The Cat Who Loved Me

I am one of those people. 

Cat owners know me on sight. They feel my loathing. Cats, of course, are cunning … and they know me right away, as well. They make a big pretense of sliding up to me and entwining their snakey selves around my legs or shoulders so that I will haplessly try to avoid them and they will be able to go to their owners with pleading eyes and tele-communicate–she hates me. I was only trying to be nice. More tuna please.

I have written more about cats than any other person who doesn’t like them. I realize that this is very strange. This may be my second or third essay-lette on this website about my cat avoidance. I have quoted Charles Portis in True Grit, “I will go further and say all cats are wicked, though often useful. Who has not seen Satan in their sly faces?” Although I have been told (many times) that this is psychosomatic, I also am very, very allergic to cats and once almost succumbed to asthma on a plane flight while delivering a very nice kitten to my agent. 

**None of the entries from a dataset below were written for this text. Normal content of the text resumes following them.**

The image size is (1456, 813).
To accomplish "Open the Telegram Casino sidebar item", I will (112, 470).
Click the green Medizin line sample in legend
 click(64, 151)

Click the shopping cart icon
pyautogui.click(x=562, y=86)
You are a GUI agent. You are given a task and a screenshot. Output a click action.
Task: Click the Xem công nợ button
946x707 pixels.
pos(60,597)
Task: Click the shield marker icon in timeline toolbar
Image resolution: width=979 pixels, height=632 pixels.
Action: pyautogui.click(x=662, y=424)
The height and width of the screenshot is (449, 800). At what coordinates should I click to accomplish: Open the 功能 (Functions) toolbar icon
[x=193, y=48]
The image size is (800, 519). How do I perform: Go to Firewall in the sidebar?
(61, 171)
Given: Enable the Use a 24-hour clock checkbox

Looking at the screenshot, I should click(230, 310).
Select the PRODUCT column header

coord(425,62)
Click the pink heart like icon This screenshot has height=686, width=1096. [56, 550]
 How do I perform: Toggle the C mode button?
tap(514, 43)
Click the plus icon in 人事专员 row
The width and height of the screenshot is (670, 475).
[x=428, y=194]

All this said, I don’t think that, until now, I have ever told anyone how a cat sundered my relationship with one of my few blood relatives. I was invited to stay with a relative at her Florida mansion, bringing my (then) young sons. The first night, sensing my alarm, my relative’s cat (Maggie, although not, I believe named after the character in Cat on a Hot Tin Roof) saw an easy target and threw herself on my lap, my shoulder, my head. Subtly, not wishing to offend, I gently pushed Maggie off the couch. “How dare you abuse one of my animals?” my host cried out. 

I promised to leave in the morning. But that night, as my children and I tried to sleep, we heard the door opening to the room we’d been allotted. In came … you guessed it, Maggie, who promptly leaped up on the bed. I asked if I could use another room …  as there were seven other bedrooms. My relative said no. I asked if Maggie could use another room, just for that night. My relative said, “It’s her room. There’s nothing I can do about it.” 

I never saw the relative or the cat again. I’m glad about both.